> _Okuma Parçası_
Tarihsel, geleneksel, dinsel anlamını bir yana bırakıp günümüzde yaşadığımız bayramın ne anlama geldiğini düşündüm bu sabah.
Bir çocuk konuşmaya başladığı andan itibaren bakıyor ve anlamaya çalışıyor etrafını. Bir sabah keşfediyor bir farklılık olduğunu; kendi gibi herkes farklı giyinmiş, özel yemekler yapılmış, gelmeyenler gelmiş, hediye ve harçlık almış...
Her yıl biraz daha anlıyor bu özel günleri ve bir sevinç dolduruyor yüreğini...
Çocukluğumuzdan beri bildiğimiz ve resmî olarak kutlamaya zorlandığımız bayramlar vardı. 27 Mayıs Hürriyet, Egemenlik ve Anayasa Bayramı gibi. Şimdi öyle bir bayram yok mesela. Unutuldu gitti.
Oysa radyoda şarkılar çalardı, resmî geçitler düzenlenirdi.
Bazı bayramlar ise değersizleştirildi. Adı var, kendi yok!
Ramazan ve Kurban Bayramı ise hep aynı, hiç değişmedi.
Özünde İslam dini inanışından çıkan bu iki bayramda da inanmasa bile sevinç duydu insanlar. Bunun adına da “Bayram Sevinci” dendi.
Oruç tutmayan, kurbanda kurban kesmeyen hatta buna karşı olan insan bile duydu o sevinci. O da hazırlıyor kendini; tıraş oluyor mesela, güzel giyiniyor. Çünkü o güne bayram denmiş. Kızı gelecek, belki sevdiğini görecek, belki bir akrabasına gidecek.
Sırf adı bayram olduğu için birçok güzelliğe vesile olan bu özel günler bu yüzden çok seviliyor.

> _Alıştırma Yönergeleri_
(a) Bayram yazısında, artık kutlanmayıp unutulan resmî bayrama örnek olarak hangisi gösteriliyor?
(b) Bayram yazısından "Ramazan ve Kurban" sözleriyle başlayıp "bir akrabasına gidecek." sözlerine kadar uzanan bölümü aynen yeniden yazın.
(c) Şu ifadelerin bayram yazısıyla uyuşup uyuşmadığını belirtin, her biri için evet ya da hayır deyip karar veren sözleri yazıdan alıntılayın: (i) Ramazan ve Kurban Bayramı yıllar içinde değişti. (ii) Oruç tutmayan insanlar da bayram sevinci duydu. (iii) Yazar, bayramın günümüzdeki anlamını bu sabah düşündü.

> _Veri Kümesi İçeriği_
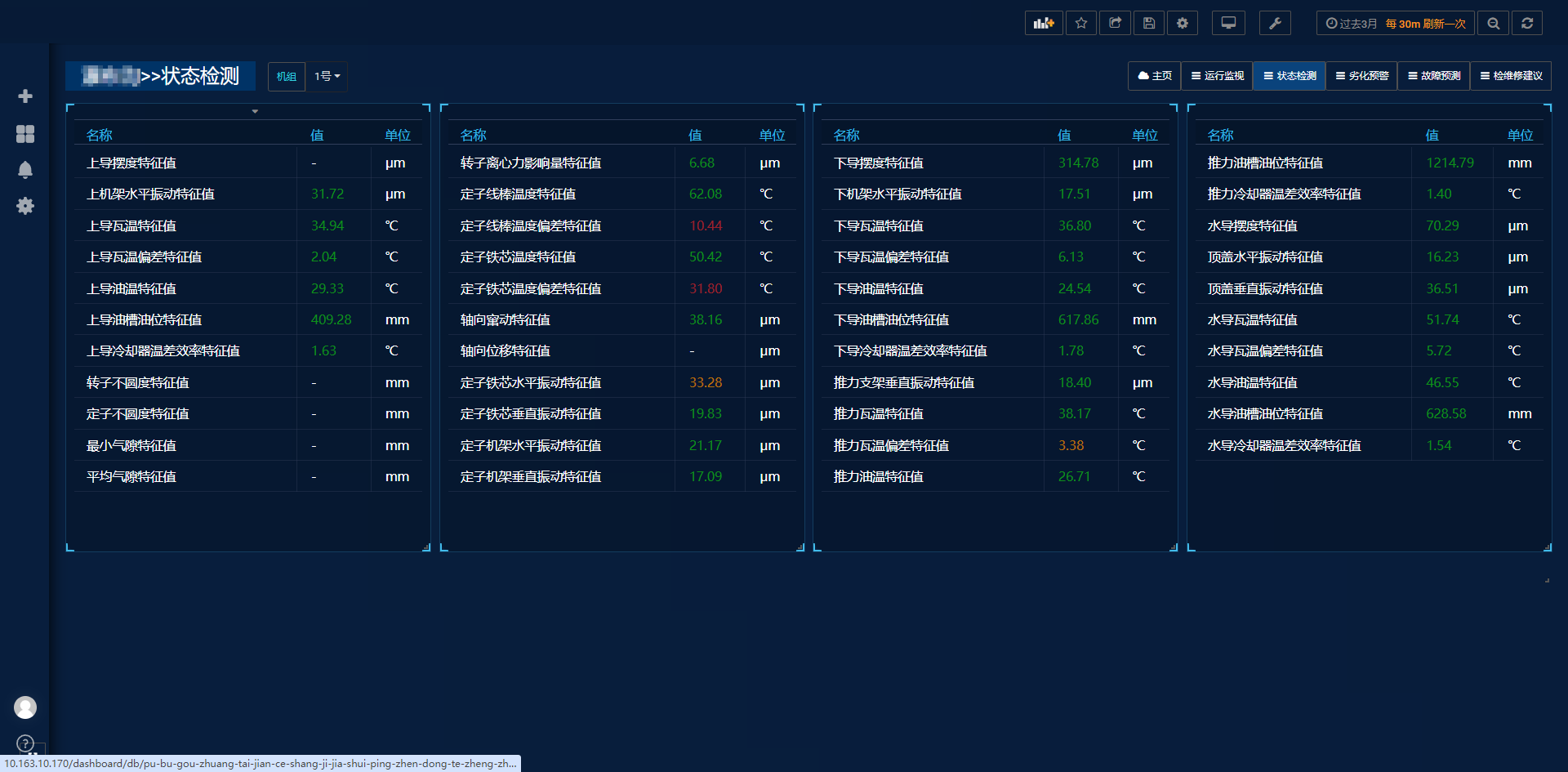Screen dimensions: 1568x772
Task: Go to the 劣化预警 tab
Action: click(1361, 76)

> _Yazılı Cevaplar_
(a) 27 Mayıs Hürriyet, Egemenlik ve Anayasa Bayramı.

(b)
Ramazan ve Kurban Bayramı ise hep aynı, hiç değişmedi.
Özünde İslam dini inanışından çıkan bu iki bayramda da inanmasa bile sevinç duydu insanlar. Bunun adına da “Bayram Sevinci” dendi.
Oruç tutmayan, kurbanda kurban kesmeyen hatta buna karşı olan insan bile duydu o sevinci. O da hazırlıyor kendini; tıraş oluyor mesela, güzel giyiniyor. Çünkü o güne bayram denmiş. Kızı gelecek, belki sevdiğini görecek, belki bir akrabasına gidecek.

(c)
(i) Hayır: "Ramazan ve Kurban Bayramı ise hep aynı, hiç değişmedi."
(ii) Evet: "Oruç tutmayan, kurbanda kurban kesmeyen hatta buna karşı olan insan bile duydu o sevinci."
(iii) Evet: "günümüzde yaşadığımız bayramın ne anlama geldiğini düşündüm bu sabah."